Con la Risposta n 156 del 7 agosto 2026, l’Agenzia delle Entrate chiarisce il trattamento delle somme riconosciute ai lavoratori per la mancata pausa durante turni superiori a sei ore e per la mancata attribuzione dei buoni pasto. Nel caso esaminato, il giudice aveva riconosciuto un vero risarcimento del danno, utilizzando il valore dei buoni pasto soltanto per quantificarlo. Per questo le somme non costituiscono reddito e non sono soggette a IRPEF.
La regola deriva dall’art. 6, comma 2, del TUIR: se la somma sostituisce uno stipendio o un guadagno che il lavoratore avrebbe dovuto percepire (lucro cessante), è fiscalmente imponibile. Se invece serve soltanto a riparare una perdita o un pregiudizio già subito (danno emergente), non è reddito e quindi non è tassata.
NOTA BENE – conta la sostanza, non il nome. Scrivere “risarcimento” nel cedolino o nella sentenza non basta. Se la somma sostituisce retribuzioni, straordinari o altri compensi non percepiti, è imponibile; nel caso della mancata pausa, invece, il buono pasto rappresenta solo il parametro utilizzato dal giudice per misurare il danno.
E i contributi INPS?
La risposta dell’Agenzia riguarda la fiscalità, ma sul piano previdenziale la conclusione è altrettanto importante. L’art. 12, comma 4, lett. c), della Legge n. 153/1969 esclude dalla base contributiva le somme corrisposte a titolo di risarcimento del danno. La Circolare INPS n. 263 del 24 dicembre 1997 precisa però che deve trattarsi di somme senza funzione retributiva, destinate realmente a reintegrare il patrimonio del lavoratore.
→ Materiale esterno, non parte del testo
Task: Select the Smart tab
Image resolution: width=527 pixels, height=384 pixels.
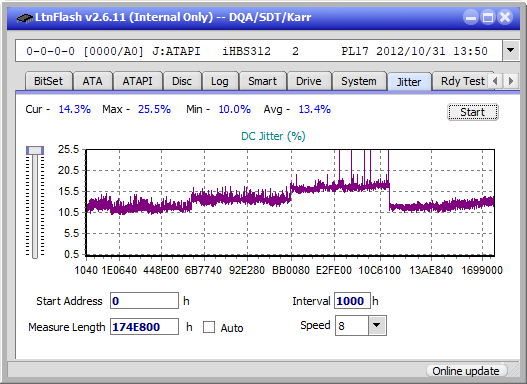Action: 262,81
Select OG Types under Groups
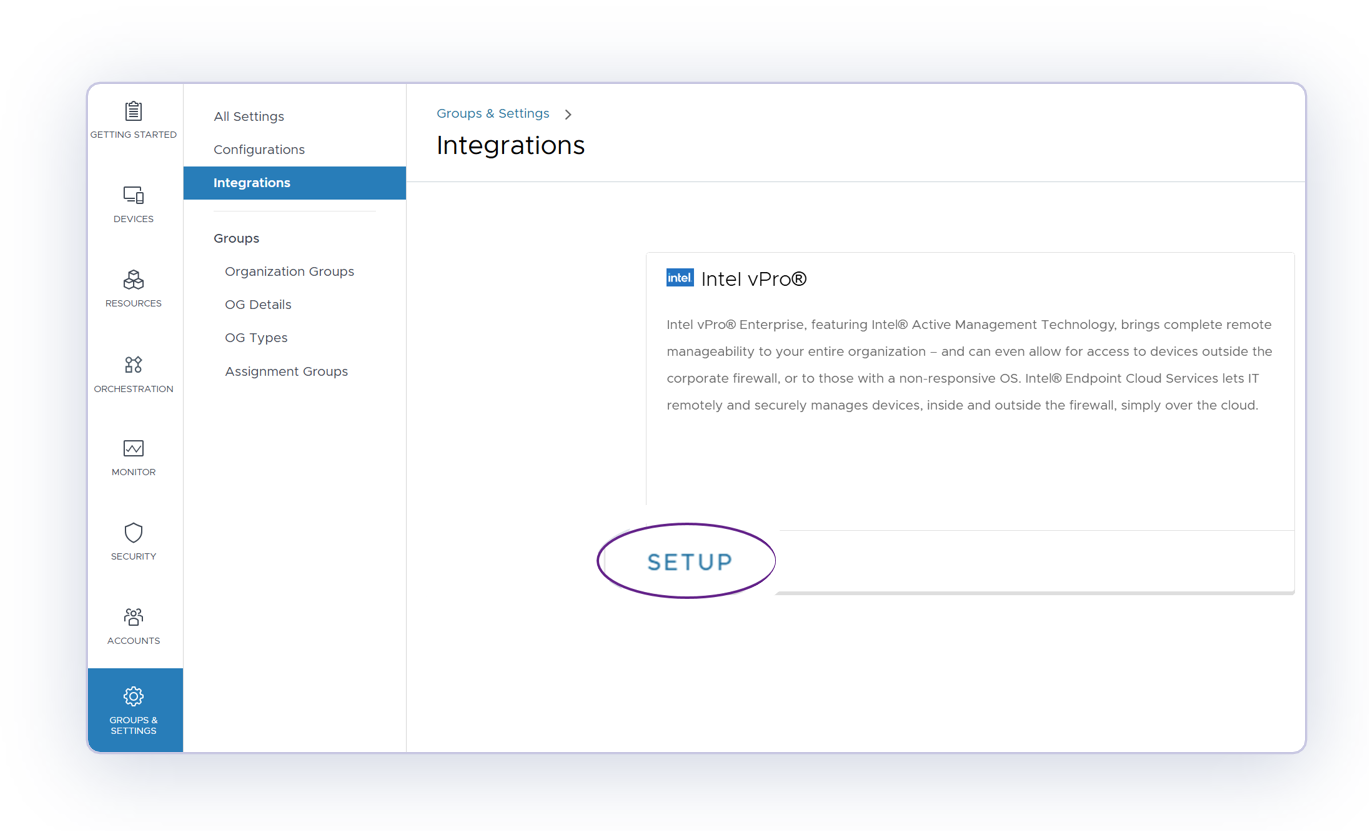The image size is (1369, 831). click(256, 338)
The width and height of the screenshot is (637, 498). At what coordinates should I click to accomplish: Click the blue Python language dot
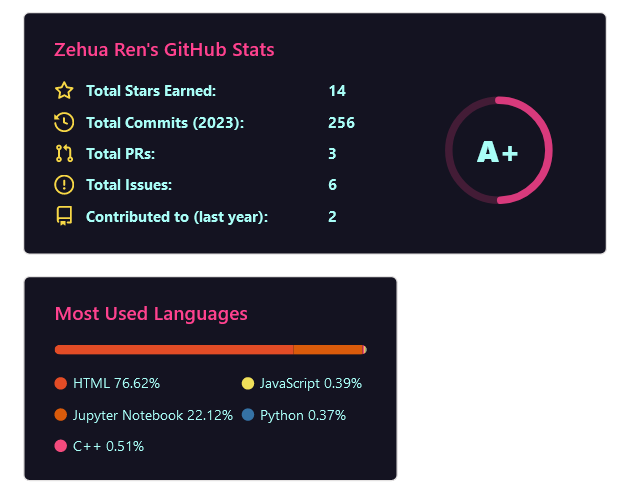(x=248, y=414)

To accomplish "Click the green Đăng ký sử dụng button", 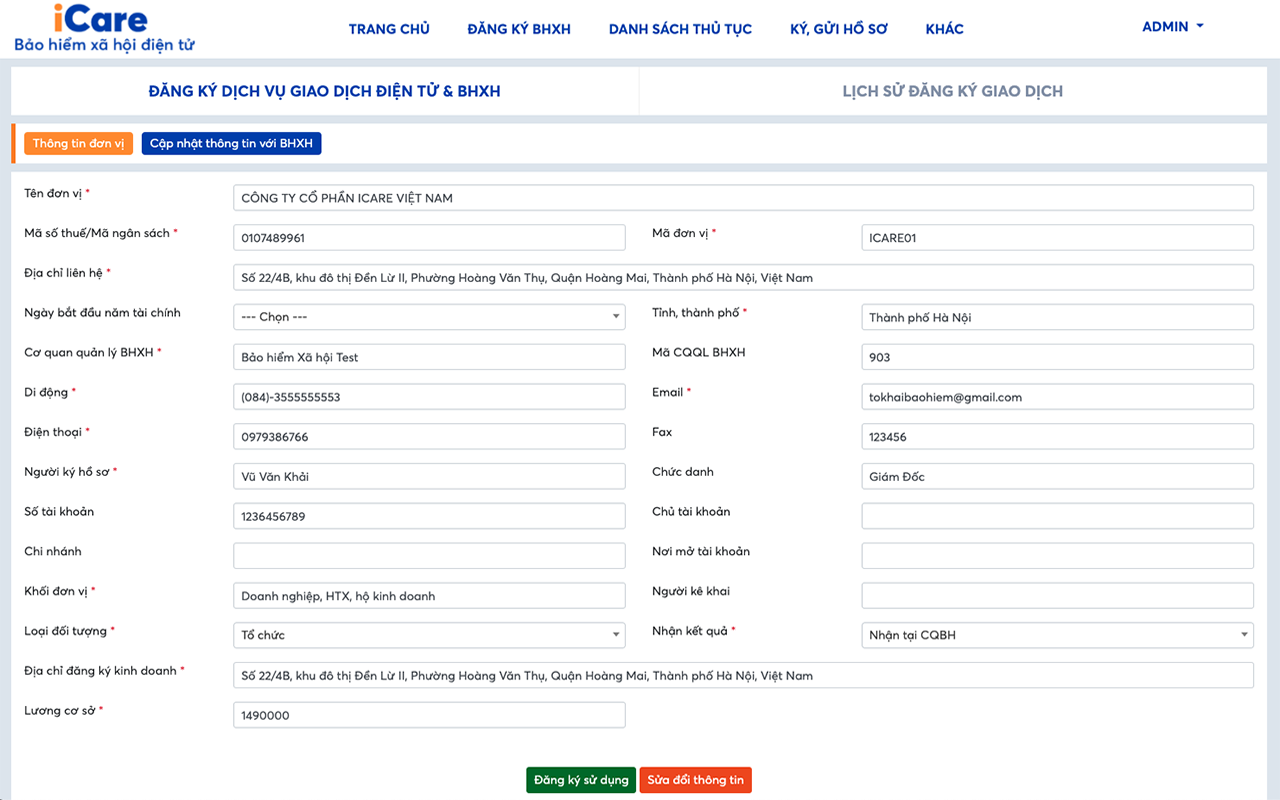I will click(x=581, y=780).
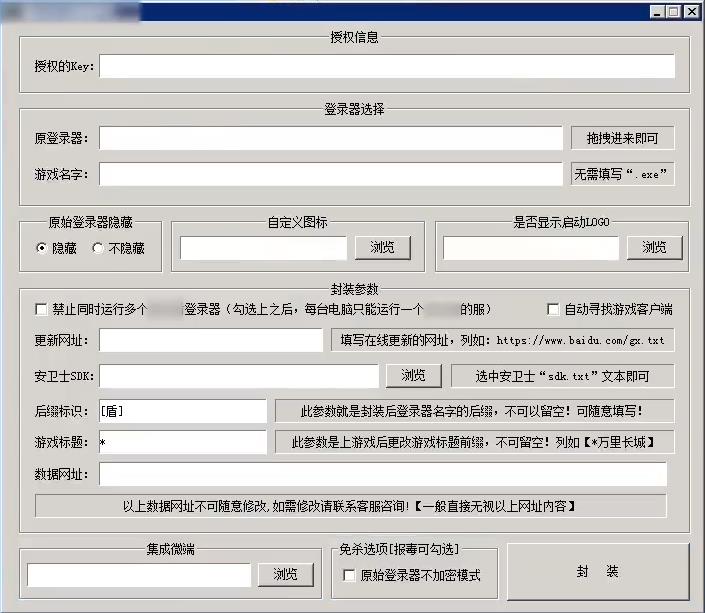The image size is (705, 613).
Task: Click the 授权的Key input field
Action: [x=386, y=66]
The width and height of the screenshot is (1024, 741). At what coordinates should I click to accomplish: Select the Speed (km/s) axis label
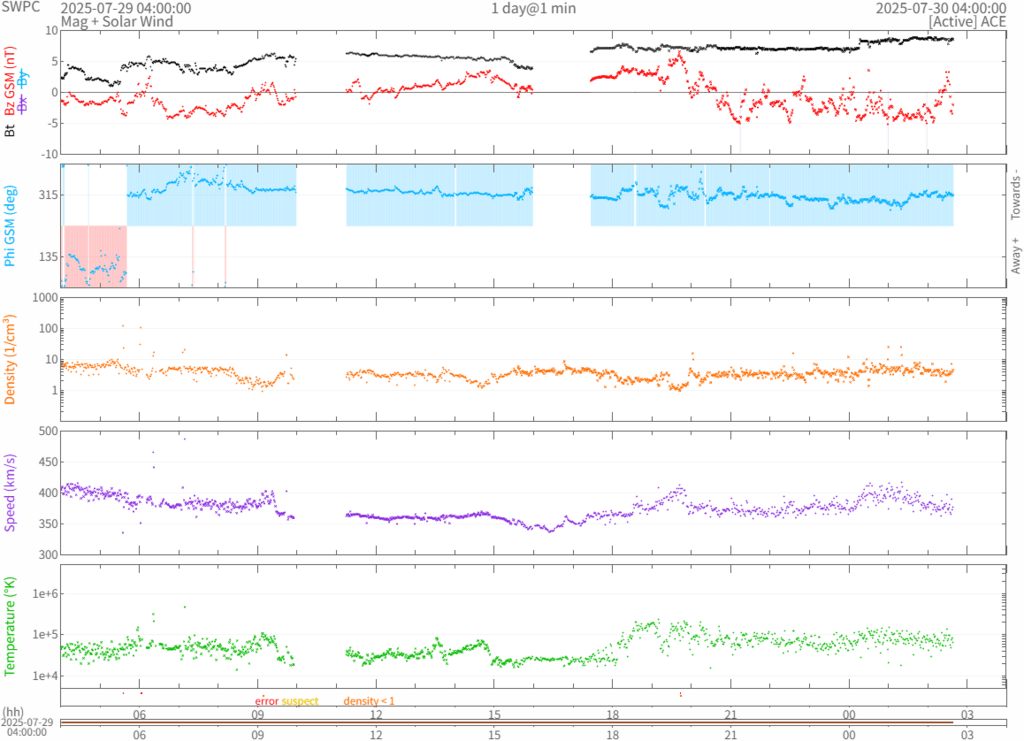pyautogui.click(x=10, y=492)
Quindi, nel caso esaminato dall’Agenzia: danno emergente = niente IRPEF e, se mantiene effettivamente natura risarcitoria, niente contributi INPS. Al contrario, se la somma sostituisce una retribuzione non percepita, può diventare fiscalmente e previdenzialmente imponibile.
NOTA BENE – interessi e rivalutazione. Nel caso dell’interpello anche interessi e rivalutazione monetaria non sono imponibili fiscalmente perché accessori del risarcimento principale; l’INPS conferma inoltre l’esclusione contributiva di interessi e rivalutazione sui crediti di lavoro.